L'Asie en mouvement, cette semaine, nous raconte la transformation de la dictature militaire birmane en un gouvernement d'apparence civile. Les 55 millions d'habitants vivent toujours au milieu de la guerre civile qui fait rage depuis le violent coup d'État de 2021.
L'opposition démocratique est en prison, les combats sont toujours en cours dans une large partie du territoire et l'armée contrôle fermement les grandes aires urbaines. Malgré cela, les chefs des diplomaties chinoise et thaïlandaise sont de passage cette semaine en Birmanie.
Un véritable coup de baguette magique en Birmanie. Des élections largement truquées, un général sanguinaire devenu président, quelques milliers de prisonniers graciés et une dictature militaire qui vient de se donner l'apparence d'un gouvernement civil... Min Aung Hlaing, le leader de la junte, devenu officiellement chef de l'État le 3 avril, caresse l'espoir de voir sa légitimité reconnue sur la scène internationale. Ses alliés historiques, Pékin et Bangkok, l'aident à entrevoir l'espoir d'un retour du pays au sein de l'Organisation des nations d'Asie du Sud-Est (Asean). Cette semaine, les ministres des Affaires étrangères chinois et thaïlandais se sont déplacés dans le pays. Des visites qui sont loin d'être une surprise. Tout eci amorce tout de même la fin de l'isolement de la junte, mise au ban des nations après le coup d'État de 2021.
96 000 morts en cinq ans
À sa prise de pouvoir, le 1er février 2021, le général #MinAungHlaing renverse un gouvernement démocratiquement élu d'Aung San Suu Kyi. La prix Nobel de la paix 1991, leader du principal parti politique, la Ligue nationale pour la démocratie, est envoyée en prison, comme la plupart des opposants. Au total, selon l'Association d'assistance aux prisonniers politiques, la junte aurait fait 31 000 prisonniers politiques. Les manifestations suivant le coup d'État sont réprimées dans le sang, la liberté de la presse disparaît, toute critique est muselée et une guerre civile éclate.

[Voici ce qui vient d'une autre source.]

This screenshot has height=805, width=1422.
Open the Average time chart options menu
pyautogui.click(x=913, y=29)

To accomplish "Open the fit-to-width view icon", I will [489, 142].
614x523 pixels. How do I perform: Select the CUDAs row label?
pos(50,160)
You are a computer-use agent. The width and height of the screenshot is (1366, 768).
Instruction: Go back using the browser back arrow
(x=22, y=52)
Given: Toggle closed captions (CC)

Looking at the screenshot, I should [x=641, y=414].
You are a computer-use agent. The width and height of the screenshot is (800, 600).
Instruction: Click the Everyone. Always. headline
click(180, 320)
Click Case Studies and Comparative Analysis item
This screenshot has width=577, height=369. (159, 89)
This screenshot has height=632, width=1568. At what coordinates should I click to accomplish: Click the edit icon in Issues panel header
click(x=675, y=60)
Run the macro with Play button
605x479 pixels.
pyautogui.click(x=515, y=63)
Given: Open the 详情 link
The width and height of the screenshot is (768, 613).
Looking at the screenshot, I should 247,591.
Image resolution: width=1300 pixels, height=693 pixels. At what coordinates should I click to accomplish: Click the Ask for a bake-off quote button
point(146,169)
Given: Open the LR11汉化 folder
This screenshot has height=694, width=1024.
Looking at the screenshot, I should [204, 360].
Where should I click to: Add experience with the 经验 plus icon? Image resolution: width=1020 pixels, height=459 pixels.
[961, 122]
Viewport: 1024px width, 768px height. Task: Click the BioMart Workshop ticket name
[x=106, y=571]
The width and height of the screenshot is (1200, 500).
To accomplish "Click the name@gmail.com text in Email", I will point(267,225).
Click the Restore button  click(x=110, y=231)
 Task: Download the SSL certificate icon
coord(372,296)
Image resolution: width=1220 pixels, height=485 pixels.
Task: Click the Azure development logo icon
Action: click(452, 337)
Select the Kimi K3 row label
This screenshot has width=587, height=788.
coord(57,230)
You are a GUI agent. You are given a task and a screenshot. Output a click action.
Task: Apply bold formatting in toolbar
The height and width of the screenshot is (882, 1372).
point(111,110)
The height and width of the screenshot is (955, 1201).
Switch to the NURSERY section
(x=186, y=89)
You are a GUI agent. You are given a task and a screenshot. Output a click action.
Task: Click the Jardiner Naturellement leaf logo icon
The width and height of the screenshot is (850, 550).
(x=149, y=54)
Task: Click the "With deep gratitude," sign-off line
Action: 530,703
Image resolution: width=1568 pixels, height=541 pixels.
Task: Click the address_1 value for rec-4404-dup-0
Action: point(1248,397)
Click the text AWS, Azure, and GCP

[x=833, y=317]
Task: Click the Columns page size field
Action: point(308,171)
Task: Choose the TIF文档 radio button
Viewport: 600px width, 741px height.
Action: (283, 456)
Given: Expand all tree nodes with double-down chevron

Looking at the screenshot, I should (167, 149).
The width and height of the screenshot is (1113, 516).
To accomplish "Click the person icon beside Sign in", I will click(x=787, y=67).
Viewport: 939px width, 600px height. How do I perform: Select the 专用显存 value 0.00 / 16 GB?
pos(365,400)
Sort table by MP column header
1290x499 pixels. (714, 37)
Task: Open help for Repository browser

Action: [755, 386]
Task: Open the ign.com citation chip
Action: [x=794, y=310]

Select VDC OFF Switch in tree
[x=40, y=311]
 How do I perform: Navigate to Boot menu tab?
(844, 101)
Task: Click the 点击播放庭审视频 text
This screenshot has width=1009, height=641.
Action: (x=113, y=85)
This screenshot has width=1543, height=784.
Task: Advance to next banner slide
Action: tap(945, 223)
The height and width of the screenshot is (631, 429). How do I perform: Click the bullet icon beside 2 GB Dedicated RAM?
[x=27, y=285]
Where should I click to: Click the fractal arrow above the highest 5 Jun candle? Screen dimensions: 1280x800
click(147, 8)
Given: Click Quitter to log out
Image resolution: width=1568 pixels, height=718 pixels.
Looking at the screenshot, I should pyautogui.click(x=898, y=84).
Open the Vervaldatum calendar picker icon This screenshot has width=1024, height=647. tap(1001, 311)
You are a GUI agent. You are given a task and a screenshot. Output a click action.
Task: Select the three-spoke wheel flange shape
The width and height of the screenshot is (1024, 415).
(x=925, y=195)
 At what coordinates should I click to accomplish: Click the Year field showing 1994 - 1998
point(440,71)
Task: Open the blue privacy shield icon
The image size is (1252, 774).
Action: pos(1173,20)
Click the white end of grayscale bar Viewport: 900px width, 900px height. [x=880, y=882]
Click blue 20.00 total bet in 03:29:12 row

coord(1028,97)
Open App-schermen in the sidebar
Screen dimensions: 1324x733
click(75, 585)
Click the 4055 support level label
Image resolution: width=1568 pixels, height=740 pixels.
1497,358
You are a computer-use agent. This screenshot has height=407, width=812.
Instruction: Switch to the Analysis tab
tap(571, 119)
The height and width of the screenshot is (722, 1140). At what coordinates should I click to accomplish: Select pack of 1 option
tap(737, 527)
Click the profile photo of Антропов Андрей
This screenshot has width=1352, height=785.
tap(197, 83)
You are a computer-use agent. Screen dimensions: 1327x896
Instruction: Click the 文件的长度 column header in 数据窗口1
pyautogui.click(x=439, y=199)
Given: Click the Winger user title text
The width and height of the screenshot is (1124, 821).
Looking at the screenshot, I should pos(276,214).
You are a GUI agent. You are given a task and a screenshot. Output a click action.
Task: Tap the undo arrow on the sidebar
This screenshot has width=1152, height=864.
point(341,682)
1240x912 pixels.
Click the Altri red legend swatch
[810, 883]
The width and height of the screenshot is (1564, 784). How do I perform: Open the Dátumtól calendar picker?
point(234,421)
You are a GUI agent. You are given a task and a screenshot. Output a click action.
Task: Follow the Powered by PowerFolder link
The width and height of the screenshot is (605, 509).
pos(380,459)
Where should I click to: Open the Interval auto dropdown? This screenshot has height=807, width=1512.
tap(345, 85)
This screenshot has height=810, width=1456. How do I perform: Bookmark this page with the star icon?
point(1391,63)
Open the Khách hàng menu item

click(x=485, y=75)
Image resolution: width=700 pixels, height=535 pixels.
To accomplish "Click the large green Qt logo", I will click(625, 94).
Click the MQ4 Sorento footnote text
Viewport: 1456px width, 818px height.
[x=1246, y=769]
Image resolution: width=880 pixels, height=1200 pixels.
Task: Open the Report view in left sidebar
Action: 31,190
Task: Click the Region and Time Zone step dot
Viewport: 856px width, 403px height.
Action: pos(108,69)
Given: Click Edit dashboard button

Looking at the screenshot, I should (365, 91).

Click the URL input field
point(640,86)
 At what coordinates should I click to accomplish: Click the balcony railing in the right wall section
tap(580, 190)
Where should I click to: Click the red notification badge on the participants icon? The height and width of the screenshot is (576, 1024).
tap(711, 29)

L'armée se distingue par sa violence et la multiplication des crimes de guerre, prenant fréquemment pour cible la population civile. L'ONG #ACLED estime qu'au moins 96 000 personnes sont mortes en plus de cinq ans d'un conflit largement oublié. Maintenant, le chef de la junte se trouve en position de force sur le terrain. Cette semaine, il a même proposé un plan de paix largement rejeté par les groupes rebelles. Un retournement de situation par rapport à l'année 2023 : une alliance d'armées ethniques situées proche de la frontière chinoise avançait à grands pas, l'armée manquait cruellement d'hommes, les villes tombaient... Mais la Chine, justement, lasse de voir autant d'agitation et d'instabilité chez un voisin aux ressources minières considérables, a décidé d'agir.
Mascarade électorale
En soutenant l'armée et en jouant de son influence sur les armées ethniques, la Chine a permis à l'armée birmane de récupérer du terrain. La junte a également eu recours à la conscription forcée pour regarnir ses effectifs. Ensuite, Pékin a poussé son nouvel allié à organiser des élections. Elles ont eu lieu en décembre 2025 et janvier 2026. Sur place, RFI a pu constater que le processus n'était ni libre ni juste, sans réelle opposition. Une mascarade électorale qui a permis à l'armée et à l'USDP, le parti politique de la junte, de prendre le contrôle de 86% des sièges à l'Assemblée.
Un score qui a permis au général Min Aung Hlaing d'atteindre son rêve : celui de devenir président. Arrivé au pouvoir, il a déclaré l'amnistie pour plus de 4 000 condamnés, dont l'ancien chef d'État Win Myint. Une manœuvre visant à marquer le grand retour de la junte sur la scène internationale. Même si l'Union européenne et les États-Unis restent très critiques, leur aide aux groupes rebelles est nettement inférieure aux livraisons d'armes de Pékin et Moscou. Certains à Naypyidaw ou Yangon craignent maintenant de voir les États-Unis engager le dialogue avec la junte, notamment pour contrer les intérêts chinois. En 2025, en menaçant le pouvoir birman de droits de douane dans une lettre, Donald #Trump avait de fait commencé à reconnaître le contrôle exercé par la junte.